EXTRACTED DATA below:

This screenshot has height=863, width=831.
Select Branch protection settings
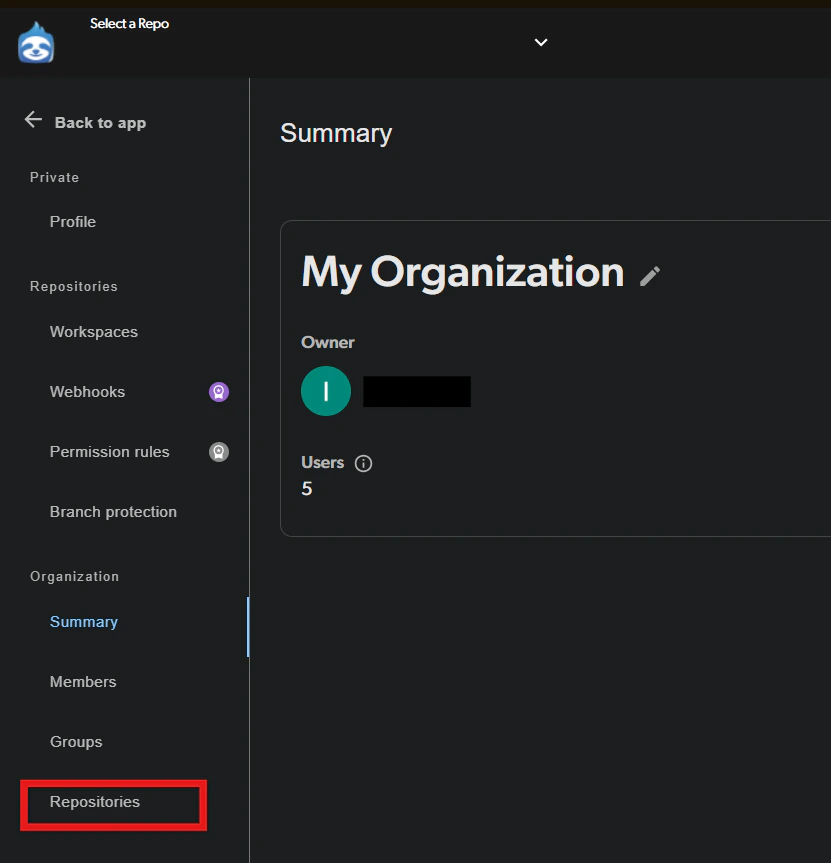tap(113, 511)
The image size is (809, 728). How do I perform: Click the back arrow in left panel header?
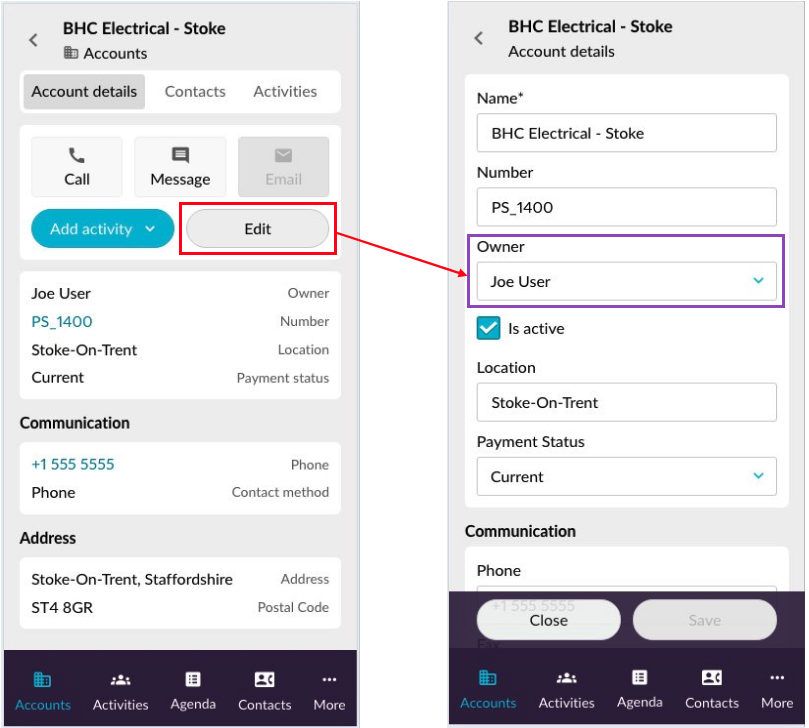pyautogui.click(x=33, y=40)
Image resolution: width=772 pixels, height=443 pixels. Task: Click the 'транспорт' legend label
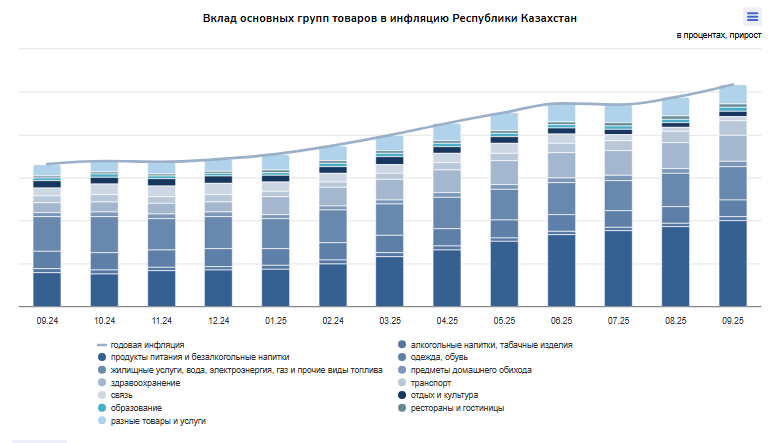click(x=431, y=383)
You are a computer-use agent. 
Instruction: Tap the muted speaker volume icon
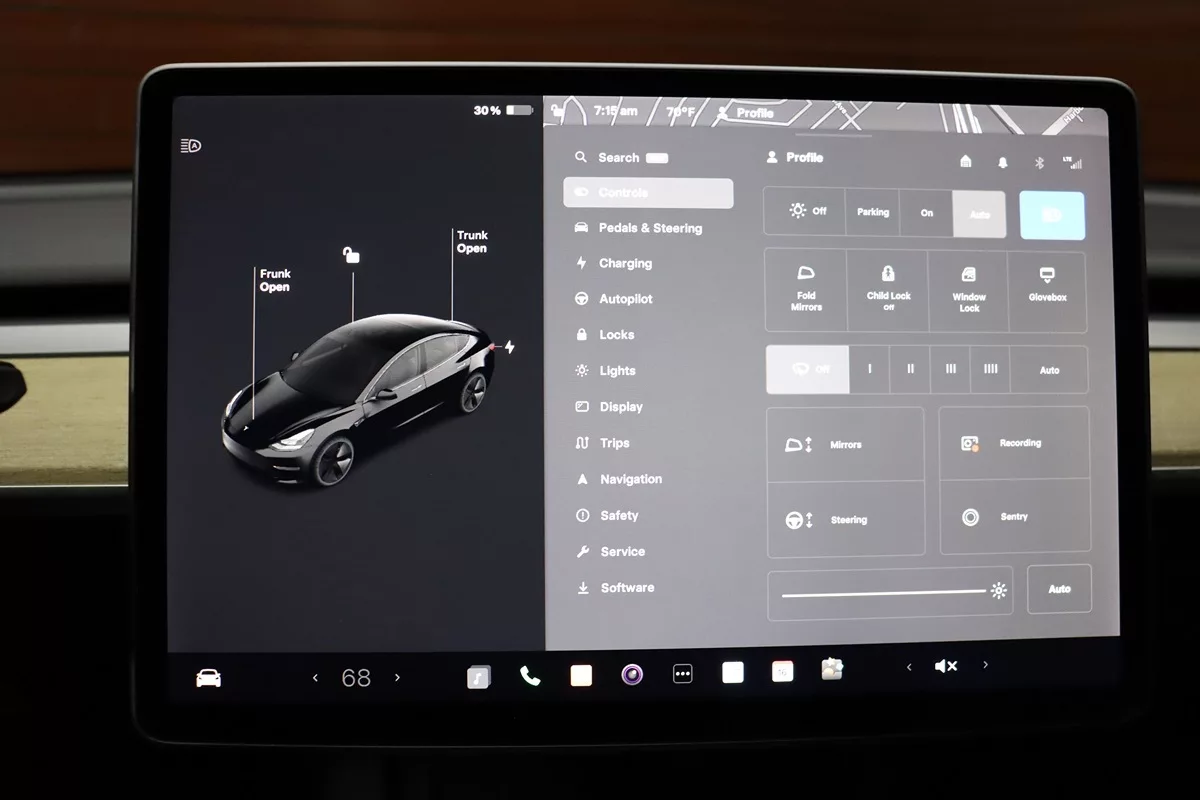coord(946,666)
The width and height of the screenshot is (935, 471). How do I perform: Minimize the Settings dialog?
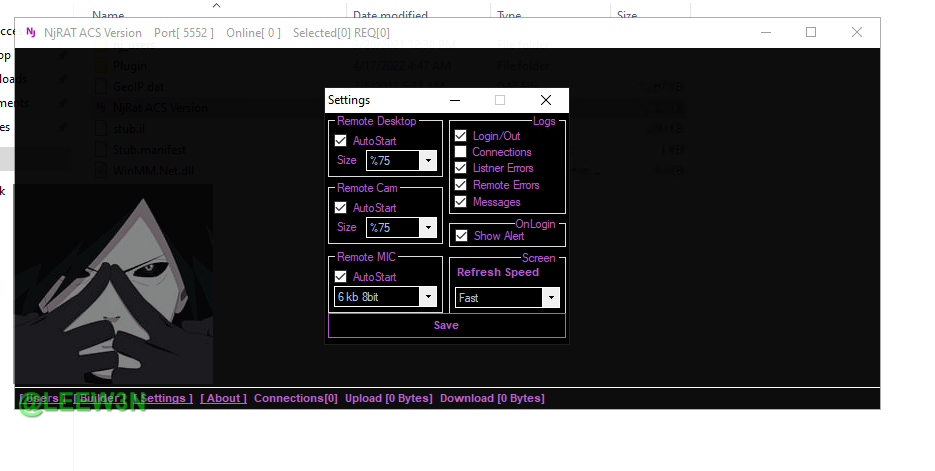pyautogui.click(x=455, y=100)
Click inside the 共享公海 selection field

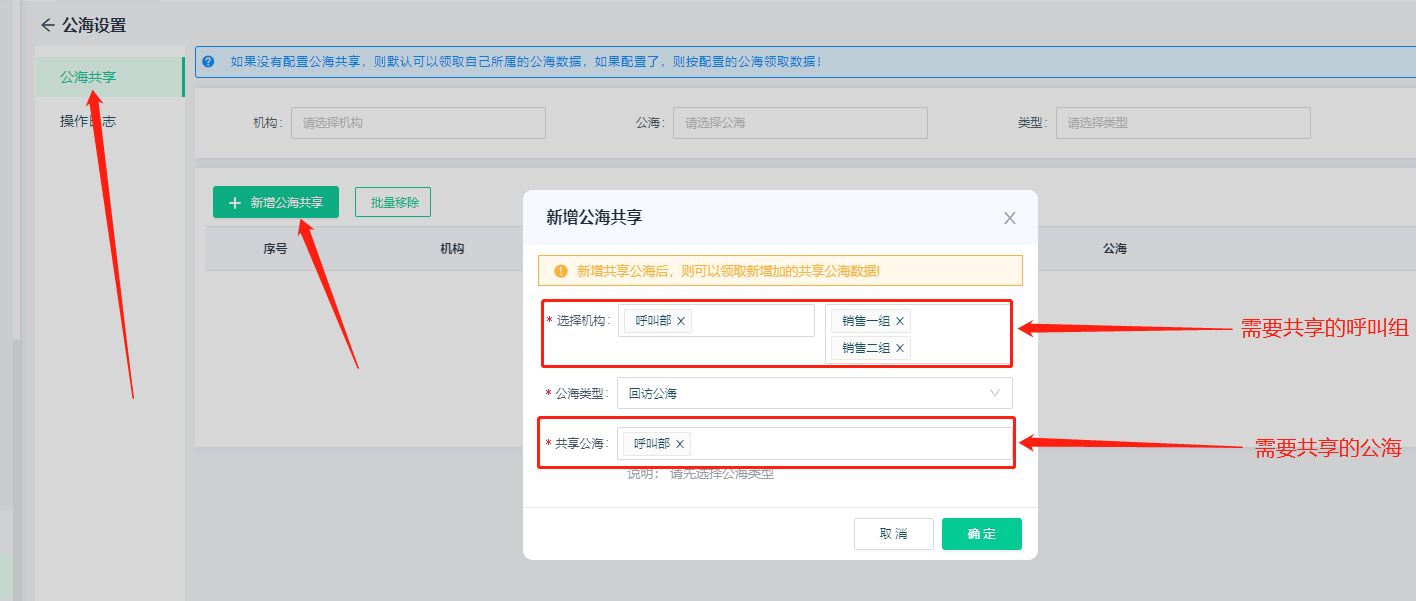pyautogui.click(x=850, y=444)
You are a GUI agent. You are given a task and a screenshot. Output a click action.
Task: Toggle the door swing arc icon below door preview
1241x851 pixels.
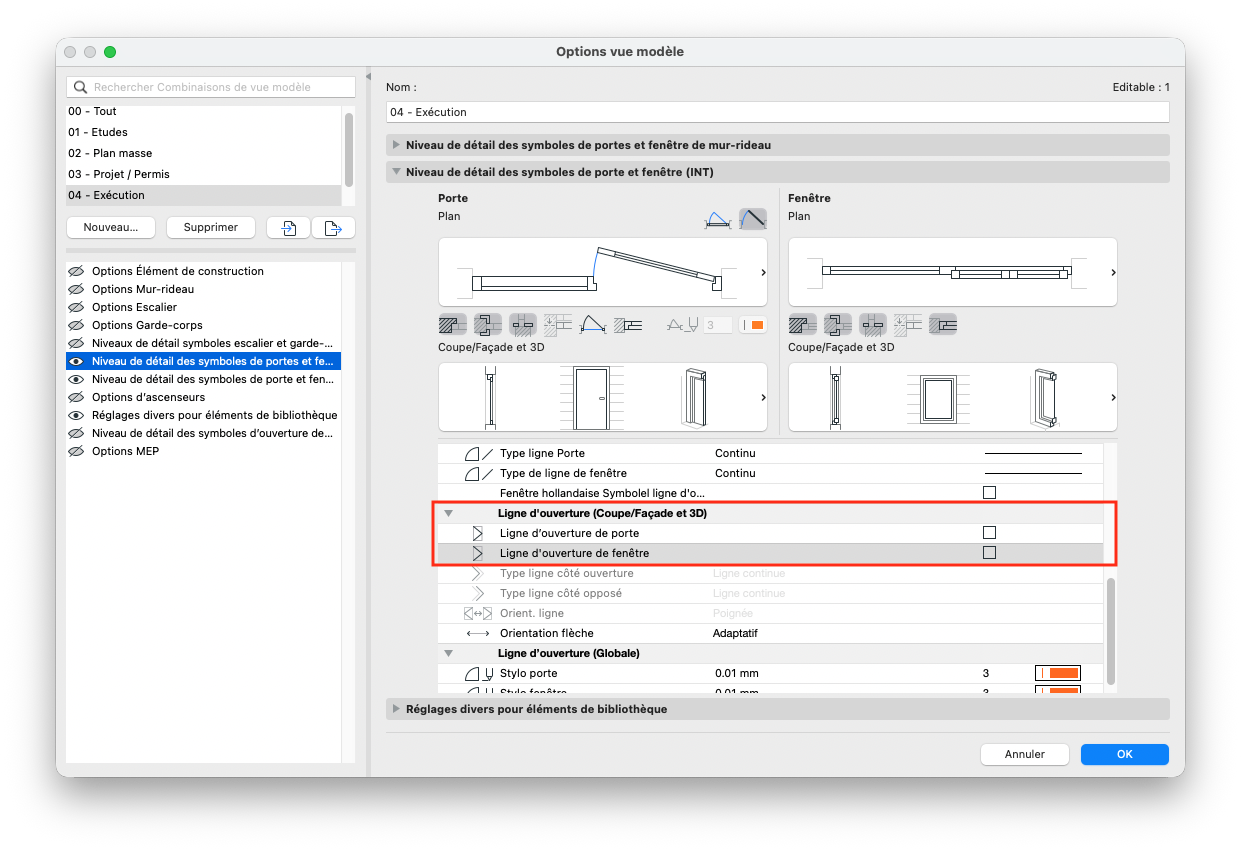593,324
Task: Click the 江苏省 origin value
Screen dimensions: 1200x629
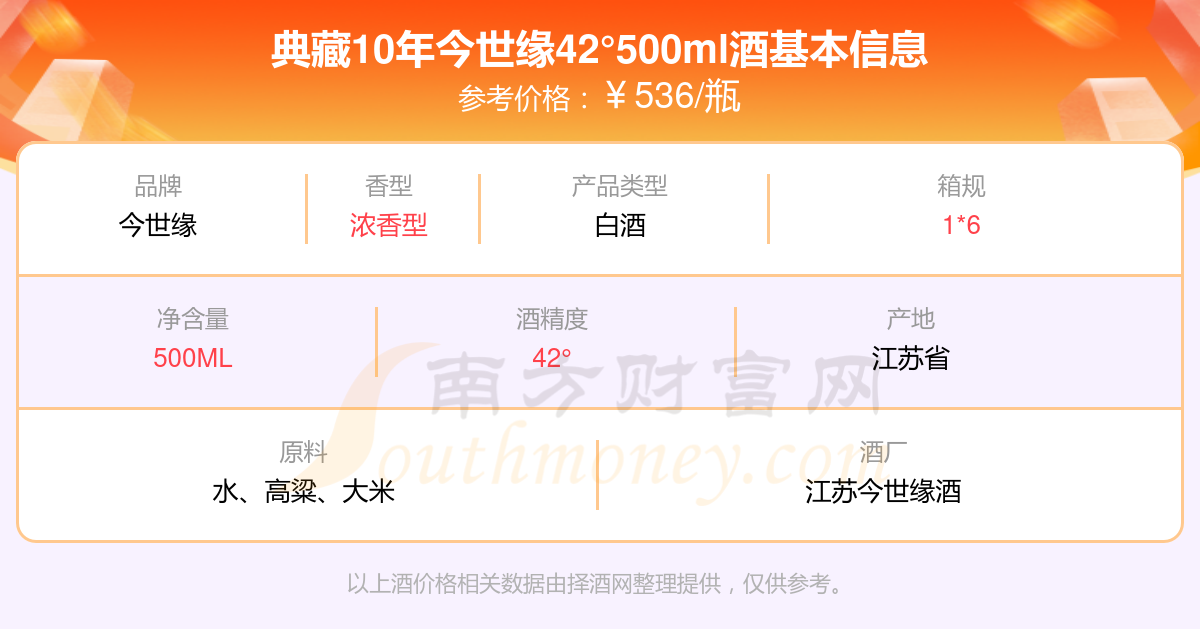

End of EXTRACTED DATA.

## WHAT TO PRODUCE:
When a line above contains the string "agent", copy that line.

## TASK OUTPUT:
You are a computer-use agent. 
You are a GUI agent. You are given a task and a screenshot. Output a click action.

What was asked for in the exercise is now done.